- [Texte fourni]
Dans un communiqué de presse en date du 7 novembre 2016, le CNNum a appelé le Gouvernement à suspendre la mise en œuvre du décret n°2016-1460 afin d’examiner des alternatives tenant compte de l’état de l’art technique et respectant les droits et libertés des citoyen.

Depuis l’auto-saisine du Conseil, le Gouvernement a ouvert un dialogue constructif avec le parlement et la société civile. Dans un communiqué en date du 10 novembre 2016, il s’est engagé à “impliquer de manière continue les organes d'expertise techniques, les autorités indépendantes et à rester à l’écoute des attentes de la société civile, notamment celles issues de la consultation engagée par le Conseil national du numérique, sur le sujet de l’identité numérique qui représente un enjeu majeur de modernisation et de protection pour nos concitoyens”. Des pistes d’évolution du dispositif ont par ailleurs été ouvertes : d’une part, en garantissant la possibilité pour tout individu de refuser le versement de ses empreintes ; d’autre part, en prévoyant une homologation de la sécurité du système et des procédures par l’Agence Nationale de la Sécurité des Systèmes d’Information (ANSSI) et la Direction interministérielle du numérique et du système d'information et de communication de l'État (DINSIC).

L’avis du Conseil vise à prolonger et opérationnaliser ces résolutions. La consultation menée par le CNNum a en effet permis d’identifier des propositions intéressantes, tant du point de vue technique que procédural. Le Conseil est confiant sur le fait que le Gouvernement saura en tenir compte, et que le dialogue avec la société civile continuera après cette première phase d’audit.

- [Lignes de données]

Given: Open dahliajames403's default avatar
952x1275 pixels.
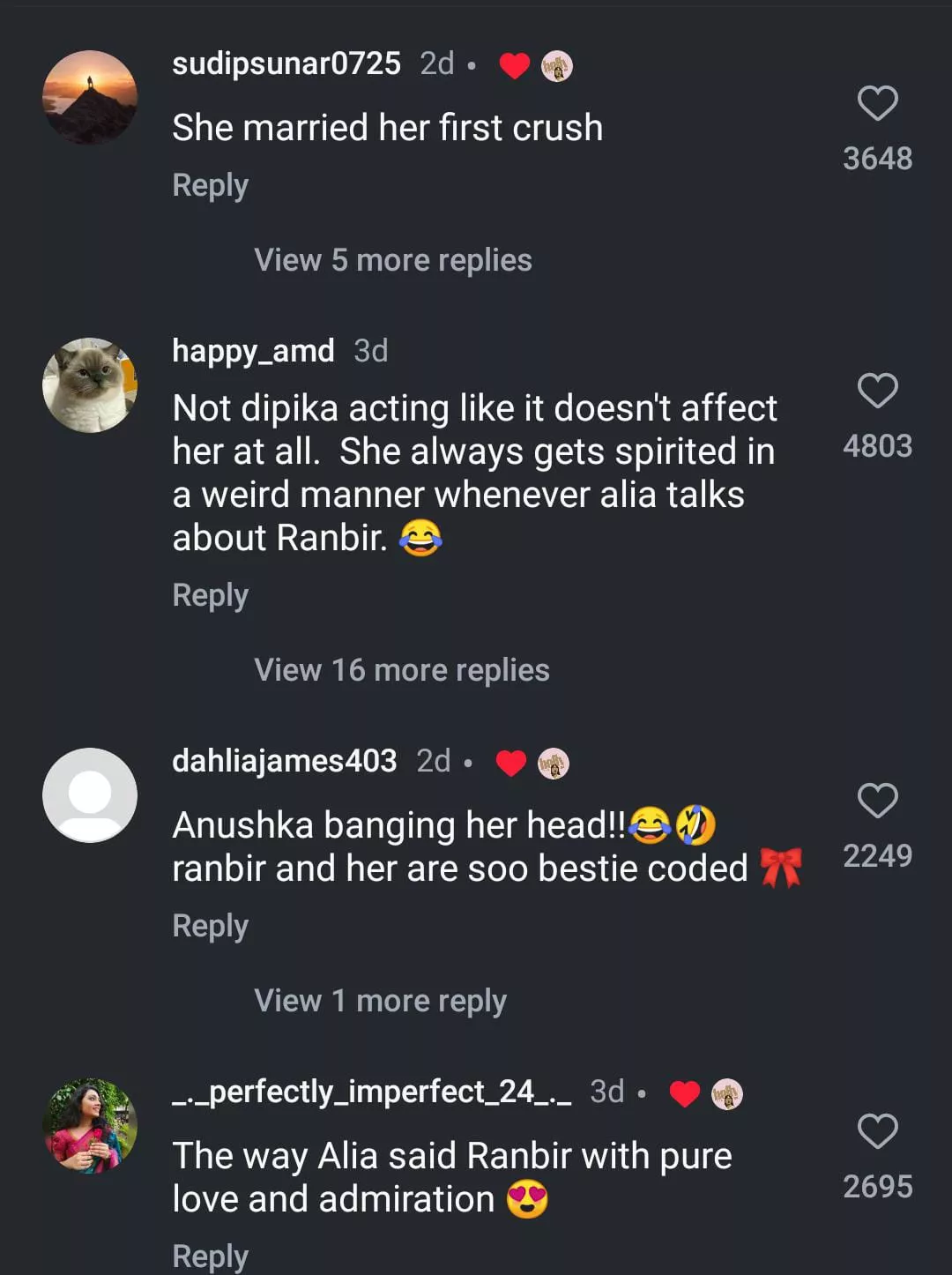Looking at the screenshot, I should click(x=90, y=795).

- [Tâches demandées]
(1) Répondez à ces questions sur le texte consacré au décret n°2016-1460 :
(a) À quelle date le CNNum a-t-il appelé le Gouvernement à suspendre ce décret ?
(b) Quels organismes devraient homologuer la sécurité du système et des procédures ?
(c) D'après le dernier paragraphe, après quelle phase le dialogue avec la société civile doit-il continuer ?
(2) Poursuivez le texte sur le décret n°2016-1460 à la suite de sa dernière phrase.

- [Réponses aux tâches]
(1)
(a) Le 7 novembre 2016.
(b) L'Agence Nationale de la Sécurité des Systèmes d'Information (ANSSI) et la Direction interministérielle du numérique et du système d'information et de communication de l'État (DINSIC).
(c) Après la première phase d'audit.

(2)
Méthode employée

Pour rendre son avis, le Conseil s’est appuyé sur les contributions recueillies sur sa plateforme de consultation dédiée au sujet. Le Conseil a également mené une série d’auditions d’experts et a rencontré des représentants du ministère de l’Intérieur et de l’Agence nationale des titres sécurisés (ANTS). Ce travail en amont a conduit le Conseil à réaliser des synthèses sur les solutions techniques alternatives reproduites en annexe 2 du présent avis et sur la consultation en ligne consultable sur le site tes.cnnumerique.fr :


Synthèse de l’avis

Le Conseil s’interroge sur la nécessité de stocker de manière centralisée des informations aussi sensibles. Sur la base des éléments mis à sa disposition ou rendues publiquement disponibles, il n'est pas en mesure de confirmer la nécessité de stocker de manière centralisée des données biométriques pour atteindre les finalités avancées. L’authentification biométrique ne constitue qu’un indicateur parmi d’autres s’agissant de l’instruction des demandes de titre d’identité, et les gains attendus en termes d’efficacité, de simplification et de lutte contre la fraude documentaire ne découlent pas, pour l’essentiel, de la fusion de ces deux bases. Au contraire, des risques considérables d’abus, de vol ou de détournement de finalité peuvent directement découler de la création de ce fichier.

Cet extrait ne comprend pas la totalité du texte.